A mesma velha ladainha de sempre: putz, mas que papinho elitista! Bonito é o elogio da grossura, nestes tristes tempos de neonazistas em torcidas de futebol, bandido bom é bandido morto, o artista tem de ir aonde o povo está (fazendo toda e qualquer concessão para isso, pois eu ´´e que não vou me esforçar pra atingir o patamar que ele me propõe) ... ai de quem faz o elogio da arte, do diferente, do complexo! Pronto: a plebe (não estou falando das classes menos favorecidas, nem tampouco penso que é a estas pessoas que o Léo se referiu) ignata já acha que o mundo está contra ela! É claro que a classe C não teve, infelizmente, as ferramentas necessárias pra apreciar algo mais sutil e elaborado, mas esta não é a verdadeira escória: brabo mesmo são os ignorantes que tiveram a oportunidade e a renegaram, como aquele pessoalzinho da classe A(nalfabeta) que só pensa em números e 'realizações' (não é preconceito, tô falando de uma casta específica entre os magnatas, os grosseiros) ou da classe (abaixo da) média, que, justamente revoltada por sempre pagar a conta, confunde as coisas e, tal qual à anterior, só pensa no sentido prático das coisas!
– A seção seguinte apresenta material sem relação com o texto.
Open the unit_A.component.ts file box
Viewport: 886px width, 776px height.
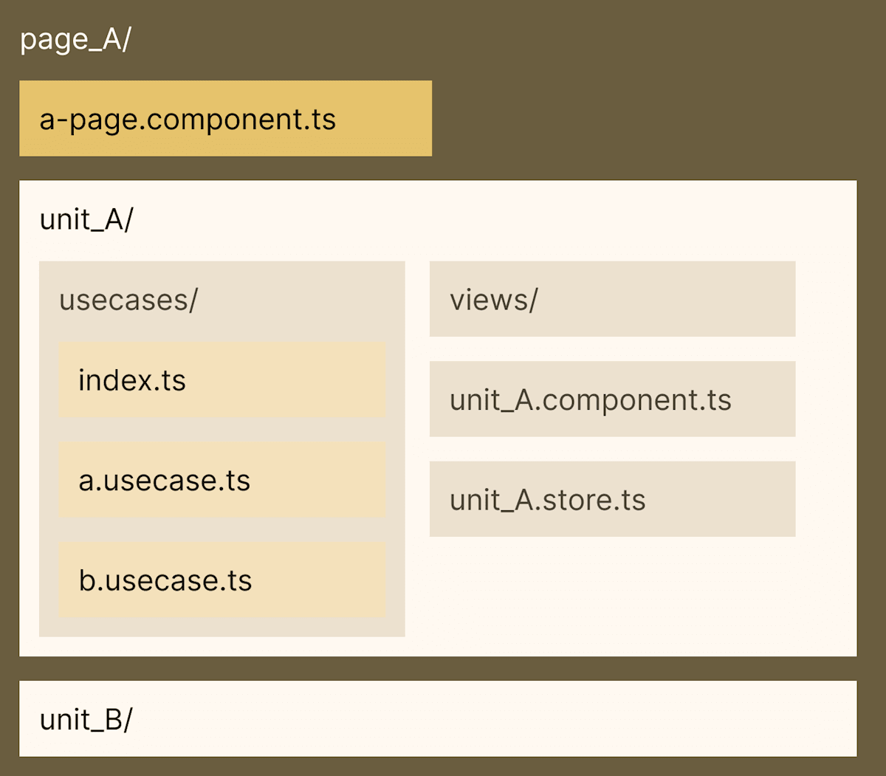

Os (verdadeiros) artistas, coitados, são a classe mais desagraçada dos nossos tempos: o mercado é cruel, a mídia quase não lhes dá espaço ( e quando dá, raramente com a devida ênfase, porque os comunicadores geralmente são ignorantes) e o público lhes é hostil. E dá-lhe acusações de elitismo e pretensão! É o crepúculo da raça, definitivamente!

9:42 PM  
Anonymous Anônimo said...

Bom desculpem se meu comentário foi clichê, ou pareceu liçãozinha de moral. Elitista, sectarista foi o piloto desse foguete, que parece não saber conviver com as diferenças, com as feiúras, com os algodões doces... Por falar nisso oque ele tem contra algodão doce?Se o objetivo foi criticar os que menosprezam, superficializam ou ignoram a arte, o Leo falhou ao estereotipar o “mau entendedor da arte”. De fato a compreensão, a apreciação da arte não depende somente de formação intelectual e muito menos status social. Existem aqueles que passam a vida satisfeitos, ”comendo” restos, migalhas, enlatados ou algodão doce porque nunca lhes foi ofertado um verdadeiro banquete.Existem ainda os que experimentaram do banquete e mesmo assim preferem comer lixo.Tudo bem vou tentar ver tudo pelo lado positivo: o Leo só deu algumas escorregadas ao tentar inflar seu Ego.
Daniel

11:32 PM  
Blogger Unknown said...

Oh my God, como alguém pode ter um discurso sobre aceitar as diferenças e tudo mais, se ele próprio não é capaz de apreciar uma opinião diferente da sua...já vai tomando o partido daqueles que ele imagina estarem sendo atacados,e de certa forma ele próprio cria a atitude discriminatória, ele se desqualifica junto dos demais que ali são citados como diferentes, não melhores nem piores, essa escala está na cabeça daquele que se intitula o "politicamente correto". Bem já diziam nossos avós: a maldade está na cabeça das pessoas!Eis aí um caso típico de um falso moralista, com complexo da vítima...que pena, poderia ter saboreado melhor o texto e sentido como gostos,idéias e ideais diferentes podem nos fazer tão bem!!EEii, respira. oxigênio já!!

7:30 PM  
Blogger Unknown said...

O que (me) interessa no texto do Léo é o prazer proporcinado pelo ato de ler. Ler e saborear. Ora, tato ele pode comentar sobre "os pais de familias feias" quanto estes podem comentar sobre as obras, com os típicos "até eu faço". Resumindo: Fodam-se os idiotas!